С чем в МХТ имени Чехова при Константине Хабенском все точно хорошо, так это с хайпом вокруг премьер. «Кабалу святош» начали обсуждать еще в конце прошлого сезона. Сначала, когда увидели в анонсе Николая Цискаридзе (можно я не буду играть в эти игры и называть его Максимом Николаевым?). Потом, когда увидели цены по 30 тысяч (МХТ побил рекорд?). Потом, когда вышел рекламный ролик про инновационные перчатки и «ладони свободы» (это было ехидно и даже злободневно; жалко, что на входе не выдают перчатки — мне кажется, за такие цены на билеты театр мог бы себе позволить). Но спектакль (пресс-показ состоялся 3 сентября), к счастью, вышел не только помпезно-избыточно-гламурным (надо соответствовать статусности), но и умным.

-*-*-

- [Условия заданий]:
a - Переведите на английский язык предложение из текста о спектакле: «„Кабалу святош“ начали обсуждать еще в конце прошлого сезона».
b - Дословно перепишите из текста о спектакле отрывок от «С чем в МХТ» до «но и умным.».

- [Предоставленные данные]:

-*-*-

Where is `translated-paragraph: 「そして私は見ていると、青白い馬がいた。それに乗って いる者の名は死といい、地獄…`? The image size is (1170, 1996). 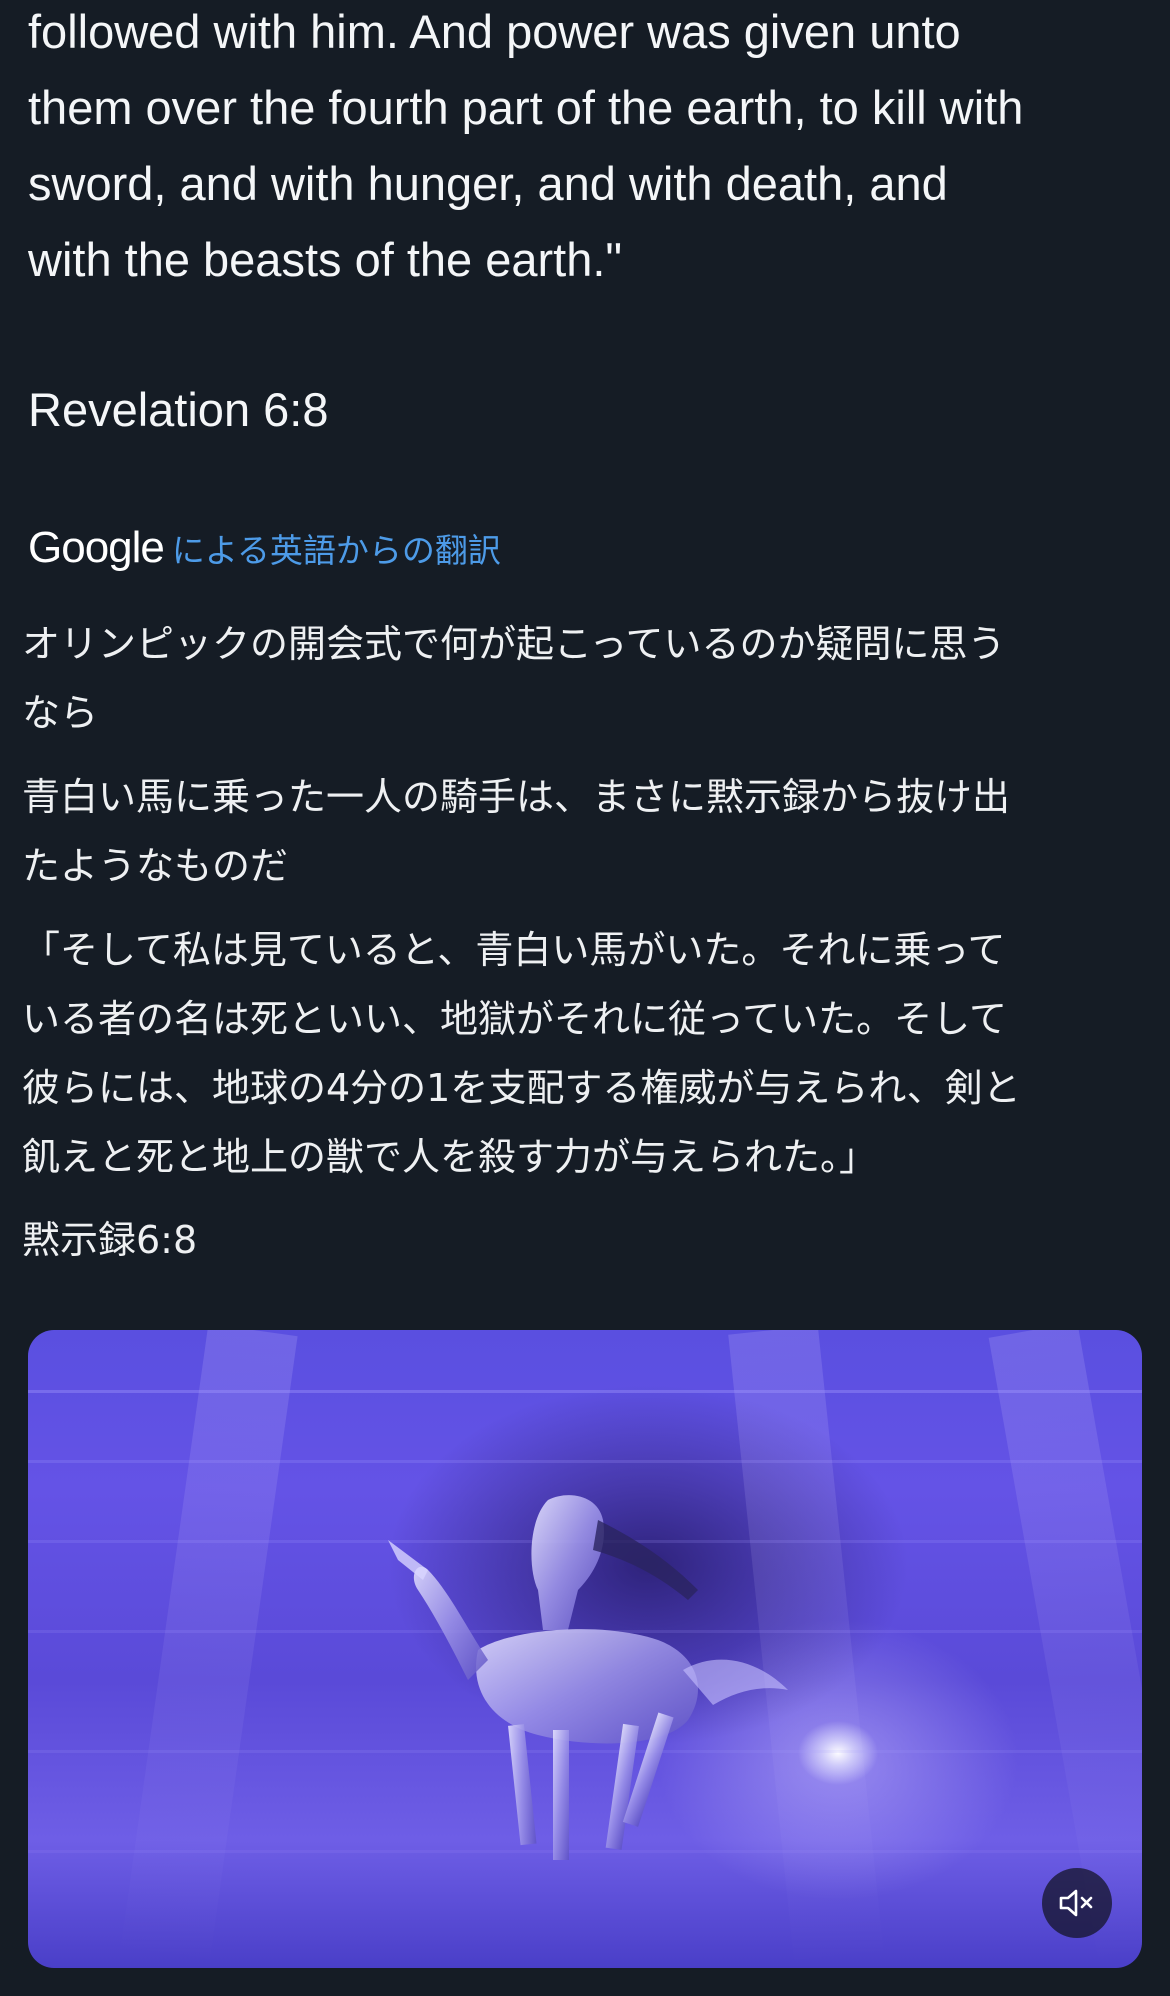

-*-*-

- [Готовые решения]:
a - People started talking about "The Cabal of Hypocrites" back at the end of last season.

b -
С чем в МХТ имени Чехова при Константине Хабенском все точно хорошо, так это с хайпом вокруг премьер. «Кабалу святош» начали обсуждать еще в конце прошлого сезона. Сначала, когда увидели в анонсе Николая Цискаридзе (можно я не буду играть в эти игры и называть его Максимом Николаевым?). Потом, когда увидели цены по 30 тысяч (МХТ побил рекорд?). Потом, когда вышел рекламный ролик про инновационные перчатки и «ладони свободы» (это было ехидно и даже злободневно; жалко, что на входе не выдают перчатки — мне кажется, за такие цены на билеты театр мог бы себе позволить). Но спектакль (пресс-показ состоялся 3 сентября), к счастью, вышел не только помпезно-избыточно-гламурным (надо соответствовать статусности), но и умным.